The examination of a string initializer doesn't know about wide
strings. The only thing needed is if the base type is some kind
of char but for wide chars, this type is the same as 'int' and
an array of ints can't be treated the same as an array of chars.
So, do the detection for wide string initializers as:
1) check that the LHS base type is wchar_ctype
2) check that the RHS is a kind of string expression
(possibly between braces or parenthesis, recursively).
Signed-off-by: Luc Van Oostenryck <luc.vanoostenryck@xxxxxxxxx>
---
symbol.c | 25 +++++++++++++++++++++++++
1 file changed, 25 insertions(+)
diff --git a/symbol.c b/symbol.c
index 6fcb1b150d27..7f0c85580f06 100644
--- a/symbol.c
+++ b/symbol.c
@@ -307,6 +307,29 @@ void merge_type(struct symbol *sym, struct symbol *base_type)

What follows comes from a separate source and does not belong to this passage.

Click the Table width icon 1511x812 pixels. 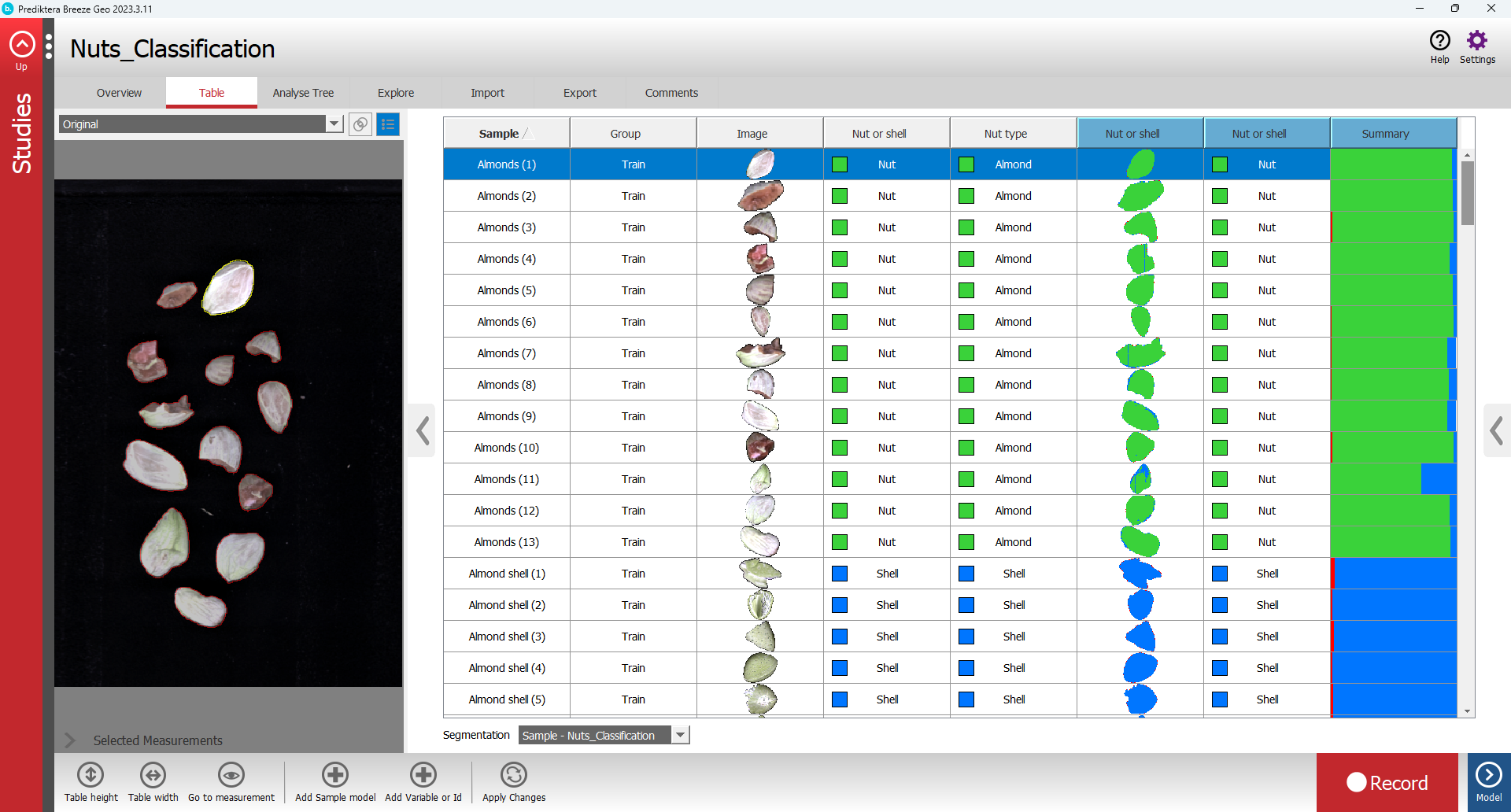coord(153,775)
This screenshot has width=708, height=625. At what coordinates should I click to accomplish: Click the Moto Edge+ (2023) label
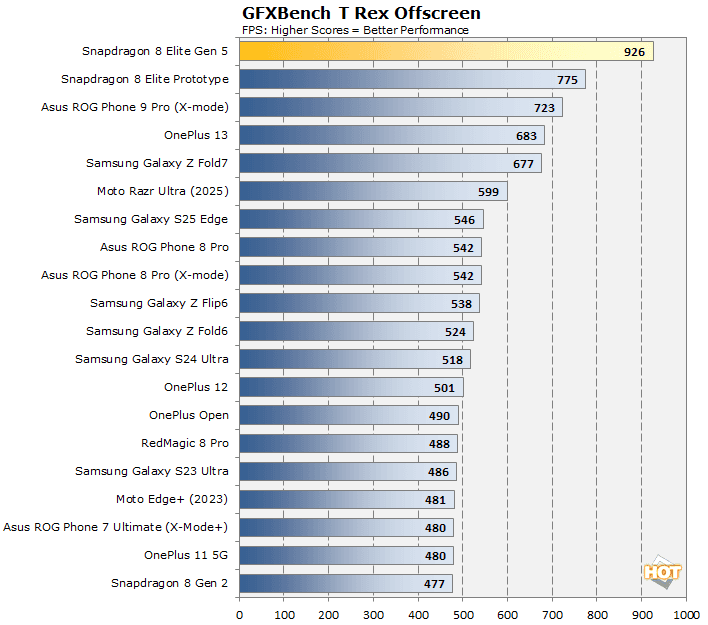[172, 499]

merge_type(sym, sym->ctype.base_type);
}
+static bool is_wstring_expr(struct expression *expr)
+{
+ while (expr) {
+ switch (expr->type) {
+ case EXPR_STRING:
+ return 1;
+ case EXPR_INITIALIZER:
+ if (expression_list_size(expr->expr_list) != 1)
+ return 0;
+ expr = first_expression(expr->expr_list);
+ break;
+ case EXPR_PREOP:
+ if (expr->op == '(') {
+ expr = expr->unop;
+ break;
+ }
+ default:
+ return 0;
+ }
+ }
+ return 0;
+}
+
static int count_array_initializer(struct symbol *t, struct expression *expr)
{
int nr = 0;
@@ -321,6 +344,8 @@ static int count_array_initializer(struct symbol *t, struct expression *expr)
*/
if (t->ctype.base_type == &int_type && t->rank == -2)
is_char = 1;
+ else if (t == wchar_ctype && is_wstring_expr(expr))
+ is_char = 1;
switch (expr->type) {
case EXPR_INITIALIZER: {
--
2.28.0